- University: University of Mississippi
- Conference: SEC
- Description: Anthropomorphic shark
- Origin of name: Tony Fein (former football player)
- First seen: August 11, 2018
- Last seen: May 2021
- Related mascot(s): Rebel Black Bear, Colonel Reb

= Tony the Landshark =

Ole Miss Mascot

Tony the Landshark is an anthropomorphic shark that was the mascot of the Ole Miss Rebels, the collegiate athletic teams of the University of Mississippi. It replaced Rebel Black Bear as the mascot in fall 2018. Tony has not officially been removed as the school mascot, but since May 2021 has not been seen on the sidelines of athletic events nor posted to the mascot's official X account.

==History==
The landshark derives from a gesture invented by linebacker Tony Fein during the 2008 football season. A native of Port Orchard, Washington, Fein was an Army veteran who served a one-year tour in the Iraq War before arriving in Oxford. One day, he threw his hand over his head in celebration of a tackle, and the gesture caught on.

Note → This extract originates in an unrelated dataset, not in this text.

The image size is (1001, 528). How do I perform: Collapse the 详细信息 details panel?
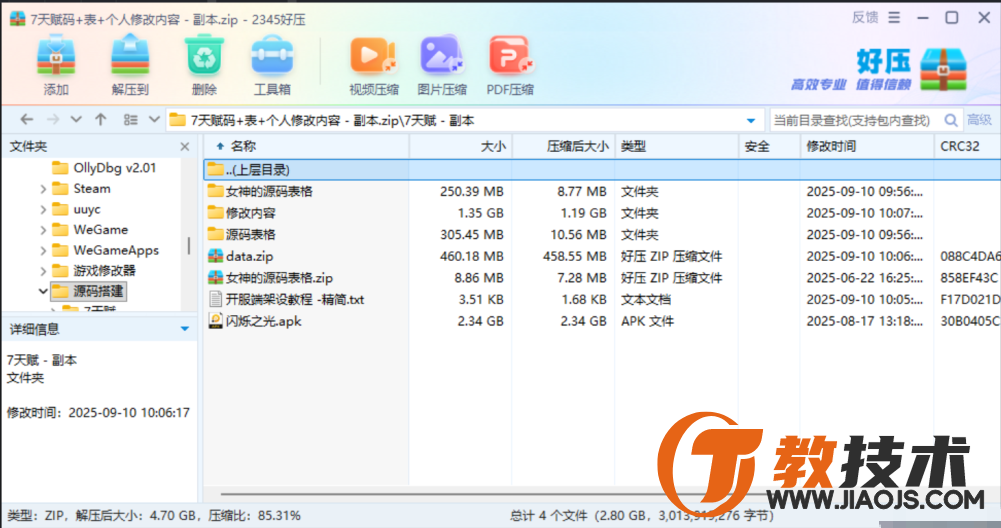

The landshark symbol became less prominent after Fein died from a drug overdose in 2009, but re-emerged during the 2012–13 men's basketball season, when the Rebels won the 2013 SEC men's basketball tournament and advanced to the NCAA tournament for the first time since 2002. The run was largely ignited by Marshall Henderson, who was known for his fiery landshark celebrations after a big shot.

It reemerged on the football field during the 2014 season, when the Rebels had the best defense in the nation.

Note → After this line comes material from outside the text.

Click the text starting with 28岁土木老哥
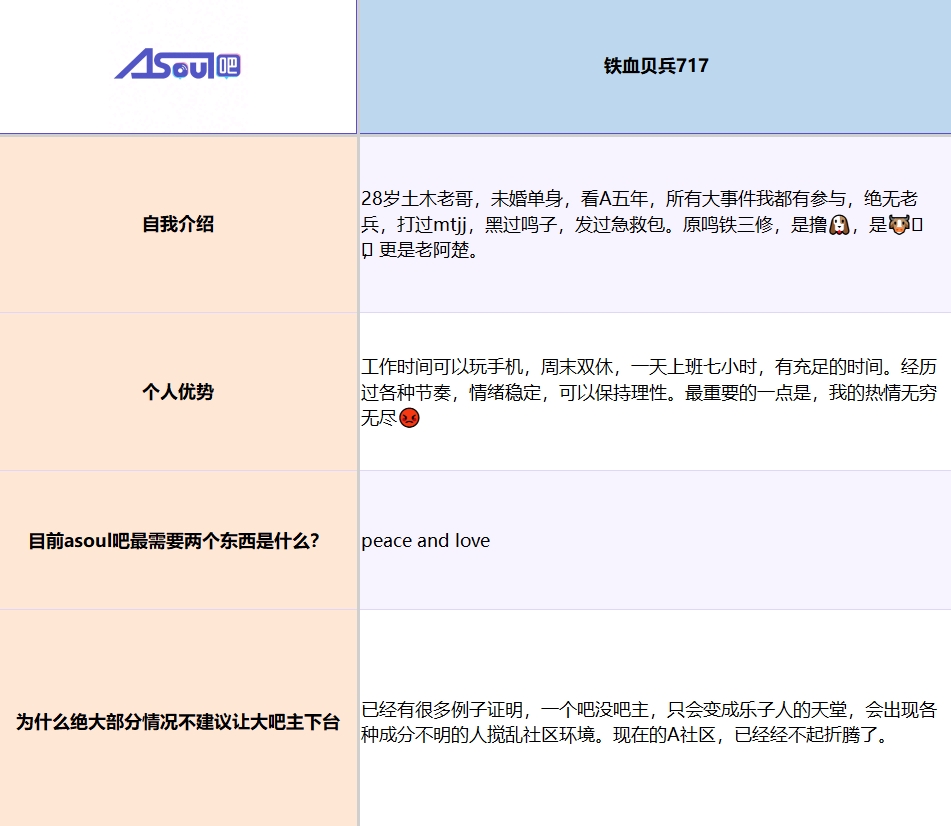(642, 224)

In 2017, the Ole Miss Rebels softball team won the first SEC softball tournament in school history, hosted a Regional game for the first time in school history, and advanced to Super Regionals for the first time in school history. The run was ignited by pitcher Kaitlin Lee, who pitched every pitch of postseason play for the Rebels. After each of Lee's strikeouts, she made the landshark gesture.

On October 6, 2017, then-Chancellor Jeffrey Vitter announced that the university mascot would switch to the Landshark, beginning with the 2018–19 season.

In November 2021, Athletic Director Keith Carter said the university would begin "de-emphasizing" Tony.